As officers dumped sheep and oxen into trucks headed north, the recruits broke into patriotic songs and chants.

“When a leader leaves his chair … and his throne is to save his country,” driver Tesfaye Sherefa, 42, told AFP.

Distance runner and 2016 Olympic silver medalist Feisa Llesa told state media that the rebels’ advance presented “a great opportunity” to defend the nation.

Marathon runners rose to political prominence by raising and crossing their arms while finishing the marathon at the Olympics in Rio de Janeiro, a gesture of solidarity with fellow ethnic Oromos while protesting the abuses suffered during the nearly three decades of the TPLF regime .

Even when it rallies citizens to fight, Abiy’s government says the TPLF’s benefits have been exaggerated, which it calls sensational media coverage and dangerous security from Western embassies.

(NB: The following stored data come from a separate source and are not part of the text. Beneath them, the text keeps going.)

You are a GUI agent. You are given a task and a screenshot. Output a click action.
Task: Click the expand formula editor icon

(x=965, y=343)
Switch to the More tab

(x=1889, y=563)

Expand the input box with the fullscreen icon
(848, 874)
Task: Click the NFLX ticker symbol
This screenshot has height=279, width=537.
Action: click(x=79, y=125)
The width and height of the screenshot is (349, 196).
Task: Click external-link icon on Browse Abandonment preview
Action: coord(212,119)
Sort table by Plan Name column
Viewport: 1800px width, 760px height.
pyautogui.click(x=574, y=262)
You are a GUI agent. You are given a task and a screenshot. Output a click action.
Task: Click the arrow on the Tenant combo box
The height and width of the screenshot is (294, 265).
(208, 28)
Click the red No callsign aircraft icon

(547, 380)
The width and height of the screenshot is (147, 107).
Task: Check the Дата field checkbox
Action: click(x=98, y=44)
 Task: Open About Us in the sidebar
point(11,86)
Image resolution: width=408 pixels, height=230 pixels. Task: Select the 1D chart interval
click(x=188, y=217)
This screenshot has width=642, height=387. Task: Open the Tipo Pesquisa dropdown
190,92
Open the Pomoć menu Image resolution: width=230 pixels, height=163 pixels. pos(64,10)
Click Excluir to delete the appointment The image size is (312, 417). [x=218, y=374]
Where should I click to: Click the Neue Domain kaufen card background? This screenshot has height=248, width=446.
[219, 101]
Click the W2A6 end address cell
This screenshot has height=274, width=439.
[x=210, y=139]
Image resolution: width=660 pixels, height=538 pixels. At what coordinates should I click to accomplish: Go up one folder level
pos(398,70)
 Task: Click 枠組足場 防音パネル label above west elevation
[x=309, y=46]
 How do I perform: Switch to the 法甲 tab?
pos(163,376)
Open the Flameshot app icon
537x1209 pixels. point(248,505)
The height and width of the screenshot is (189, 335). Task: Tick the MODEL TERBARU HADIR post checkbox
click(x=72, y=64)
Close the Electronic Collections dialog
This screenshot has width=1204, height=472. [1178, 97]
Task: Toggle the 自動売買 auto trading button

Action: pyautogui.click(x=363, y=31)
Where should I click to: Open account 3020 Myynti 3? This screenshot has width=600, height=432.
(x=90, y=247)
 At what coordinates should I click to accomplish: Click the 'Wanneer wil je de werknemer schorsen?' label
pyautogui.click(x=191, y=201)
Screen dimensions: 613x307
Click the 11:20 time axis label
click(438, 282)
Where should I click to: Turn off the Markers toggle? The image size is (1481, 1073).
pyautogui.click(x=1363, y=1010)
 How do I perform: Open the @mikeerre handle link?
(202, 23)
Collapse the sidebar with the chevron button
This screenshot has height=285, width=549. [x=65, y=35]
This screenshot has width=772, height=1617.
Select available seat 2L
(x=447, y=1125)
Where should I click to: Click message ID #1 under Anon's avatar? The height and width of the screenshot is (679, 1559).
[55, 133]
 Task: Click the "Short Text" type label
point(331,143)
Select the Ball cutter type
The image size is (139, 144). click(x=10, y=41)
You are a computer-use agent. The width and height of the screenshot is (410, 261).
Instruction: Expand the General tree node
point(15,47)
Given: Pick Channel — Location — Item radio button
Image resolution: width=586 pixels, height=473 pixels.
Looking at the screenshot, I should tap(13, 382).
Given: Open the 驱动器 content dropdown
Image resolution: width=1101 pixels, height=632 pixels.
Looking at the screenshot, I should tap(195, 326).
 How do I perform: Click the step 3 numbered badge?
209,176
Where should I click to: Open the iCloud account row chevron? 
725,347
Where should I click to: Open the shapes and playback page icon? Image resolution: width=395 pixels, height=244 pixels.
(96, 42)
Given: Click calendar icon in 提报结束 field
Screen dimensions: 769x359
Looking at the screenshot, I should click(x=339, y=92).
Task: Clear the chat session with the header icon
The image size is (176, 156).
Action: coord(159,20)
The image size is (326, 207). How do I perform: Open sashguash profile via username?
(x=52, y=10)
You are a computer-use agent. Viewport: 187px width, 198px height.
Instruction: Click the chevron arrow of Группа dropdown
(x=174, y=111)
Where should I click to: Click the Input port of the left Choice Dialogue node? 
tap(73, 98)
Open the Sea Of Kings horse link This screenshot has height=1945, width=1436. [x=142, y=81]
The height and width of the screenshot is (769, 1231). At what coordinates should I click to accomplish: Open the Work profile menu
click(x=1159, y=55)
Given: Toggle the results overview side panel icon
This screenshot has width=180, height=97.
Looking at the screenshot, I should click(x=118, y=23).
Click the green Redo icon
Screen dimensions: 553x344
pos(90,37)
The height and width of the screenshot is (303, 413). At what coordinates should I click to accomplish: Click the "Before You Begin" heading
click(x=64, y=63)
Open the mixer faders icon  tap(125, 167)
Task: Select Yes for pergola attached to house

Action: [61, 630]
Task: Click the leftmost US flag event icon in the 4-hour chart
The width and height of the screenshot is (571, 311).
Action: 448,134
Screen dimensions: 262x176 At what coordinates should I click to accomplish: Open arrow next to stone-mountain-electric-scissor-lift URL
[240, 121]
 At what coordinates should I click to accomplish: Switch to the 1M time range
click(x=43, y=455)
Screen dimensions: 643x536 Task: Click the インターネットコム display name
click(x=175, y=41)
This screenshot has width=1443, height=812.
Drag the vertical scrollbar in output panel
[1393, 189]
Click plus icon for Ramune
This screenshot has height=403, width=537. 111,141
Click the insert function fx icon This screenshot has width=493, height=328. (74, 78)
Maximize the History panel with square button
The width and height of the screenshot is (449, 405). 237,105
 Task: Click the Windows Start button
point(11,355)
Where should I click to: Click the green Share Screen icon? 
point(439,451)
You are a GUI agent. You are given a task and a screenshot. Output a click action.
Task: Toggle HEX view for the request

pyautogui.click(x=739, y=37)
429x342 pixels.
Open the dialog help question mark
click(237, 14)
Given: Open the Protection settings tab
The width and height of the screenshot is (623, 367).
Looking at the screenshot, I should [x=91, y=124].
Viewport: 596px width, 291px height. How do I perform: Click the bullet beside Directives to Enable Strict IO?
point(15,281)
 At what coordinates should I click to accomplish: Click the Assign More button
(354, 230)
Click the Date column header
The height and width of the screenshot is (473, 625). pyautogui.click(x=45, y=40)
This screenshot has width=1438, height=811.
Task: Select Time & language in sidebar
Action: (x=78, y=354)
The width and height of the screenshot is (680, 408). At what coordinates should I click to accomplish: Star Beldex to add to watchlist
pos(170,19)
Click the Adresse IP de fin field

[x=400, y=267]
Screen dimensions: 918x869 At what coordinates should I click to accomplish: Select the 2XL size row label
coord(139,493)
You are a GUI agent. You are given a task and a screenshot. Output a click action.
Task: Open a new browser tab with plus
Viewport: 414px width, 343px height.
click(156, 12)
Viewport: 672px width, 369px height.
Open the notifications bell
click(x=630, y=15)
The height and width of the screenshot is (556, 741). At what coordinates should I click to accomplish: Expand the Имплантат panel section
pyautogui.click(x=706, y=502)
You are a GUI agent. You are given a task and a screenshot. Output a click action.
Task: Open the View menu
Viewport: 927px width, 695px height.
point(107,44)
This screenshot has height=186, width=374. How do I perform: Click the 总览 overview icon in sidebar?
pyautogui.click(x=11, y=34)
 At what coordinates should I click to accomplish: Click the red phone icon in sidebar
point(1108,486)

Describes as advice.

The war has sparked a humanitarian crisis with accounts of genocide and gang rape, and on Wednesday the United Nations expressed concern over reports of mass displacements from the western Tigre, where the US had previously warned of ethnic cleansing.

“Tigre regional authorities report 8,000 new arrivals, potentially up to 20,000,” the UN refugee agency UNHCR said, adding that it could not immediately confirm the figures.

Multiple witnesses have told AFP of a mass roundup of Tigreyan citizens in the western Tigre in recent days.

Amhara forces occupied the fiercely disputed area a year earlier, with Amhara officials accusing the TPLF of illegally occupying it three decades ago.

As Amhara citizens have poured in over the past year, Tigreyans have fled tens of thousands, either to Sudan to the west or, to the east, deep into the Tigre.